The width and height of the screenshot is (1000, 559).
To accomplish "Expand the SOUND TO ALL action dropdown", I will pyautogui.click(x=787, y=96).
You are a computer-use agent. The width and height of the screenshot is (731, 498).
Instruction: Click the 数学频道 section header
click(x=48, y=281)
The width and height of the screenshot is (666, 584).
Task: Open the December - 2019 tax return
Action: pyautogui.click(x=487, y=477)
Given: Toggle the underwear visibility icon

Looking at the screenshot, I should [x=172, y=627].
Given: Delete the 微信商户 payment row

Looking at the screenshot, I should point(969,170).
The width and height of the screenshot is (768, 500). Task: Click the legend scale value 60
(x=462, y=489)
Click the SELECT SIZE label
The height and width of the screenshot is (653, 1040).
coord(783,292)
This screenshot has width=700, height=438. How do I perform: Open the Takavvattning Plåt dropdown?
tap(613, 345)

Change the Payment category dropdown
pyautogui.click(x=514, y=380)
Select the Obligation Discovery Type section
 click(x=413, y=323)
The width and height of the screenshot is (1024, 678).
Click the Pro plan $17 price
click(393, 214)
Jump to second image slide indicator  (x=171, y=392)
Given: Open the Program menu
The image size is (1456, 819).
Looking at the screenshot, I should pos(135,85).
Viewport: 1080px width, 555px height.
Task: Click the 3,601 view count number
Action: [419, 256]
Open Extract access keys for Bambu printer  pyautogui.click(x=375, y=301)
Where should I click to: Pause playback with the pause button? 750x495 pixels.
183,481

******

> **Aim of the task**
Swap each "dropdown" in the records above for "drop-down menu" and reproduce every line otherwise unchanged.

> **Written response**
The width and height of the screenshot is (1000, 559).
To accomplish "Expand the SOUND TO ALL action drop-down menu", I will pyautogui.click(x=787, y=96).
You are a computer-use agent. The width and height of the screenshot is (731, 498).
Instruction: Click the 数学频道 section header
click(x=48, y=281)
The width and height of the screenshot is (666, 584).
Task: Open the December - 2019 tax return
Action: pyautogui.click(x=487, y=477)
Given: Toggle the underwear visibility icon

Looking at the screenshot, I should [x=172, y=627].
Given: Delete the 微信商户 payment row

Looking at the screenshot, I should point(969,170).
The width and height of the screenshot is (768, 500). Task: Click the legend scale value 60
(x=462, y=489)
Click the SELECT SIZE label
The height and width of the screenshot is (653, 1040).
coord(783,292)
This screenshot has width=700, height=438. How do I perform: Open the Takavvattning Plåt drop-down menu?
tap(613, 345)

Change the Payment category drop-down menu
pyautogui.click(x=514, y=380)
Select the Obligation Discovery Type section
 click(x=413, y=323)
The width and height of the screenshot is (1024, 678).
Click the Pro plan $17 price
click(393, 214)
Jump to second image slide indicator  (x=171, y=392)
Given: Open the Program menu
The image size is (1456, 819).
Looking at the screenshot, I should pos(135,85).
Viewport: 1080px width, 555px height.
Task: Click the 3,601 view count number
Action: [419, 256]
Open Extract access keys for Bambu printer  pyautogui.click(x=375, y=301)
Where should I click to: Pause playback with the pause button? 750x495 pixels.
183,481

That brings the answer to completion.